## Exercise requirements
Check each line of the entries below for the word "will", and copy out the ones that have it.
--- START ---
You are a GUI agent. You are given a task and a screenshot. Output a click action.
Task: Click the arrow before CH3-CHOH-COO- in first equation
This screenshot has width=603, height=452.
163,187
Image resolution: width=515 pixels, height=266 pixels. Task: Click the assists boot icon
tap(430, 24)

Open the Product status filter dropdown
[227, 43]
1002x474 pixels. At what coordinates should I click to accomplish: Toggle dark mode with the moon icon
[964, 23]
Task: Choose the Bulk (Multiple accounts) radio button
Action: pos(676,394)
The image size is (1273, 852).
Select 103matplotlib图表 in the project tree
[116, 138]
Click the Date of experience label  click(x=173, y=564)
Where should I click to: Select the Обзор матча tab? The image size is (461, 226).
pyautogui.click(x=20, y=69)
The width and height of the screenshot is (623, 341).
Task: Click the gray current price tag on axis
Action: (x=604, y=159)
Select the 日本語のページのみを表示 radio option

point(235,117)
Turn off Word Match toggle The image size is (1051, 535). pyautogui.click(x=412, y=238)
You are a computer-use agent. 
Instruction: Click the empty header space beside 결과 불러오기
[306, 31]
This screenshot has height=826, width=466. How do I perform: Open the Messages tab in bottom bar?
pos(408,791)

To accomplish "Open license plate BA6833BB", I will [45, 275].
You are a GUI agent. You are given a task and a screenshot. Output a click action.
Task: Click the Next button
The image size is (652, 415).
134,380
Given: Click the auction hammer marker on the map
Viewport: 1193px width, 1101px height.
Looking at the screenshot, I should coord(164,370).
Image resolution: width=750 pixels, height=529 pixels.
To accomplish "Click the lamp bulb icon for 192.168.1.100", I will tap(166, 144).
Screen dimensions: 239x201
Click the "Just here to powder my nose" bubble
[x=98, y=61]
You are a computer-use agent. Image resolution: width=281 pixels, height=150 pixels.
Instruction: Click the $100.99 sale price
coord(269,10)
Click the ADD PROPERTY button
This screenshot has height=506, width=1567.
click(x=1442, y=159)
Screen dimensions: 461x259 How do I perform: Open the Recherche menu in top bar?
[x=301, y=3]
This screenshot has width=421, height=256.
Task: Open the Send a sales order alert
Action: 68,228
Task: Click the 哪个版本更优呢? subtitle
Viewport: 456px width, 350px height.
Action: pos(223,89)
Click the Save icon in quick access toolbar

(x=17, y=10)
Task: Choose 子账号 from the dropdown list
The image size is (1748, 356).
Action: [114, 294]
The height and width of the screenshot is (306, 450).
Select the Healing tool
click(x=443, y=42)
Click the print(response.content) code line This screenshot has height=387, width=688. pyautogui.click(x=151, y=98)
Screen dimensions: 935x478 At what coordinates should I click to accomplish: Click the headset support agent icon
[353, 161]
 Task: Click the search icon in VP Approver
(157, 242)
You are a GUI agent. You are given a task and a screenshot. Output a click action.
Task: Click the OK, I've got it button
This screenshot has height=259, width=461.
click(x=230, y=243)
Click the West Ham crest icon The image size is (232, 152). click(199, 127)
--- END ---
## Answer to this problem
To accomplish "Open license plate BA6833BB", I will [45, 275].
To accomplish "Click the lamp bulb icon for 192.168.1.100", I will tap(166, 144).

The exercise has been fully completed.